A nonprofit coalition of nearly 40 large public and private employers said Monday it had launched its own pharmacy benefit manager (PBM) to reduce drug costs.
The Purchaser Business Group on Health said its EmsanaRx unit would address “the lack of accountability of the PBM industry to its employer clients, who largely lack access to information about drug costs, true discounts and administrative fees that contribute to huge profits.”
“Pharmacy costs for both public and private purchasers have been the leading cost driver … and the traditional PBMs were simply unresponsive to their concerns,” said Elizabeth Mitchell, chief executive of PBGH.
Nearly 80% of U.S. prescriptions are managed by three PBMS — CVS Caremark, Express Scripts, and OptumRx. According to The Wall Street Journal, the formation of EmsanaRx is a “sign of employer frustration” with PBMs.
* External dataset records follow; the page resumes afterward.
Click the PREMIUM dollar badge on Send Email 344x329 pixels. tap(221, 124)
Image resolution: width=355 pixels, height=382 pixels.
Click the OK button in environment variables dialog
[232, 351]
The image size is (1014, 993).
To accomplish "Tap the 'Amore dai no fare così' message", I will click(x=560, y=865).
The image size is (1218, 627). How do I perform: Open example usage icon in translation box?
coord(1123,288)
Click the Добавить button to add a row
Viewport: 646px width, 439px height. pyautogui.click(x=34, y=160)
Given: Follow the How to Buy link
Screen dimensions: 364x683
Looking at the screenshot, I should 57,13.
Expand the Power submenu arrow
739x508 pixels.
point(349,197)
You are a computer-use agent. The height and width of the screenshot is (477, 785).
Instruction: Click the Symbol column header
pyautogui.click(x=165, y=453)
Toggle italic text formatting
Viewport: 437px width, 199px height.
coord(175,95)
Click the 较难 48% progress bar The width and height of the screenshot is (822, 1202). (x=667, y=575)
“The PBMs pass along much of the savings to their customers,” the Journal noted. “Yet some employers have criticized PBMs for failing to disclose all the rebates and keeping too much of the savings.”
EmsanaRx, which will start operating next year with a small number of regional medical centers, aims to negotiate rebates directly with drugmakers and allow clients to examine invoices showing the dollar amounts they receive in rebates.
The PBM intends to share 98.5% to 99% of the rebates with its clients, with the remainder going to cover administrative expenses. “An opaque third-party payment system creates a profit haven for intermediaries whose interests are not aligned with their clients,” CEO Greg Baker said in a news release.
Scott Martin, founder of consulting firm Remedy Analytics, said winning customers away from incumbent PBMs won’t be easy, noting that as much as employers say they want more transparency from their PBMs, finding the lowest-cost vendor is usually more important.
“Once you go through the process we’ve created to uncover all the games that are being played, what you find is that the buying power of the big PBMs is beating that of the startup PBMs,” he said. “They just don’t have the volume and price advantage.”